Unexpected Quantum “Dance” Between Paired Particles
After the atoms paired up, the researchers saw something unusual. The pairs did not behave independently. Instead, they moved in a coordinated way, with each pair’s position influenced by nearby pairs — a behavior not predicted by the 70-year-old, Nobel-prize-winning theory of superconductivity.
“Our experiment showed that something is qualitatively missing from this theory,” says experimental research lead Tarik Yefsah of the Laboratoire Kastler Brossel at the French National Centre for Scientific Research (CNRS) in Paris. Yefsah and other experimental physicists at CNRS collaborated on the new study with theoretical physicists, including Shiwei Zhang of the Simons Foundation’s Flatiron Institute.
This discovery adds an important piece to the puzzle of how superconductivity works and may help guide efforts to create room-temperature superconductors, a long-sought goal that could dramatically improve energy efficiency in power grids and electronics.
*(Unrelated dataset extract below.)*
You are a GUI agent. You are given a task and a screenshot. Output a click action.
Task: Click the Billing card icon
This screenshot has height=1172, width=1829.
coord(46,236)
What Superconductivity Is and Why It Matters
Superconductivity typically appears in certain metals when they are cooled to extremely low temperatures — far colder than anything found naturally on Earth. Once these materials drop below a critical temperature, their electrical resistance suddenly vanishes. This happens because electrons form pairs that move together, often compared to dancers moving in sync across a ballroom floor.
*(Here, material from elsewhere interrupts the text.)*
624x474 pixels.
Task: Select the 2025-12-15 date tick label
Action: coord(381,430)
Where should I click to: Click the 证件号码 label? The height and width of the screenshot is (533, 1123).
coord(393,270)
This phenomenon was first explained in the 1950s by physicists John Bardeen, Leon Cooper and John Robert Schrieffer.
Limits of the Classic BCS Theory
However, the BCS theory — named after its creators — provides only an approximate description. It cannot fully explain every type of superconductor or capture all aspects of the behavior involved. Scientists have long suspected that the theory leaves out key details, but those gaps have remained unclear.
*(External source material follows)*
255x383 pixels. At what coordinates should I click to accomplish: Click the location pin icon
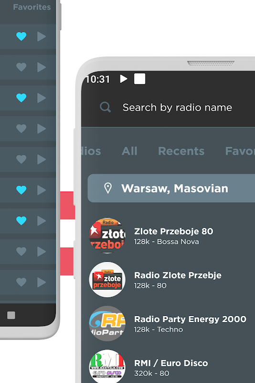pos(108,188)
“BCS theory tells us superconductivity arises because electrons have a tendency to pair,” says Zhang, a senior research scientist and group leader at the Flatiron Institute’s Center for Computational Quantum Physics (CCQ). “But it’s a rough theory, and it doesn’t tell us anything about how the pairs interact.” According to BCS theory, these pairs act independently, meaning their positions should not depend on one another.
New Imaging Method Reveals Interacting Pairs
To investigate this missing piece, experimental physicists at CNRS worked closely with theorists at CCQ to study how these pairs might influence each other.
Using a newly developed imaging technique, the team captured detailed snapshots of the positions of paired atoms. They worked with a gas of lithium atoms cooled to just a few billionths of a degree Celsius above absolute zero. At such extreme temperatures, the atoms behave as fermions, the same category of particles as electrons, making them ideal stand-ins for studying superconductivity.
The images showed that paired atoms were not randomly distributed. Instead, their positions were linked, with each pair maintaining a certain distance from others, similar to couples on a dance floor avoiding collisions. This behavior reveals an additional layer of organization that is not included in the traditional BCS framework.
A New View Inside the Quantum “Ballroom”
“The BCS theory gives us a view from outside the ballroom, where we can hear the music and see the dancers come out, but we don’t know what’s going on in the ballroom,” Yefsah says. “Our approach is like taking a wide-angle camera inside the ballroom. Now we can see how the dancers are pairing up and paying attention to one another, so they don’t bump into each other.”
To verify the findings, Zhang and his former postdoctoral researcher at the CCQ, Yuan-Yao He of the Institute of Modern Physics at Northwest University in China, carried out detailed quantum simulations of the same system. The simulations matched the experimental data and confirmed the newly observed behavior, including the spacing between the paired “dancers.”
Implications for Future Superconductors
These results deepen scientists’ understanding of superconductors and other quantum materials made of fermions. Insights like this are essential for designing materials that can superconduct at higher temperatures.
In the 1980s, researchers discovered a class of materials known as high-temperature superconductors, which operate at temperatures around that of liquid nitrogen — still a chilly minus 196 degrees Celsius (minus 321 degrees Fahrenheit). Even so, scientists still do not fully understand why these materials work at comparatively higher temperatures.
By improving the fundamental understanding of superconductivity, researchers hope to eventually develop materials that function at everyday temperatures, which could transform energy transmission and computing technologies.
“By understanding this simple case, we can fine-tune our tools to study more complicated systems,” Zhang says. “And more complicated systems are where we look for new phases of matter, which have driven a lot of technological breakthroughs in the past.”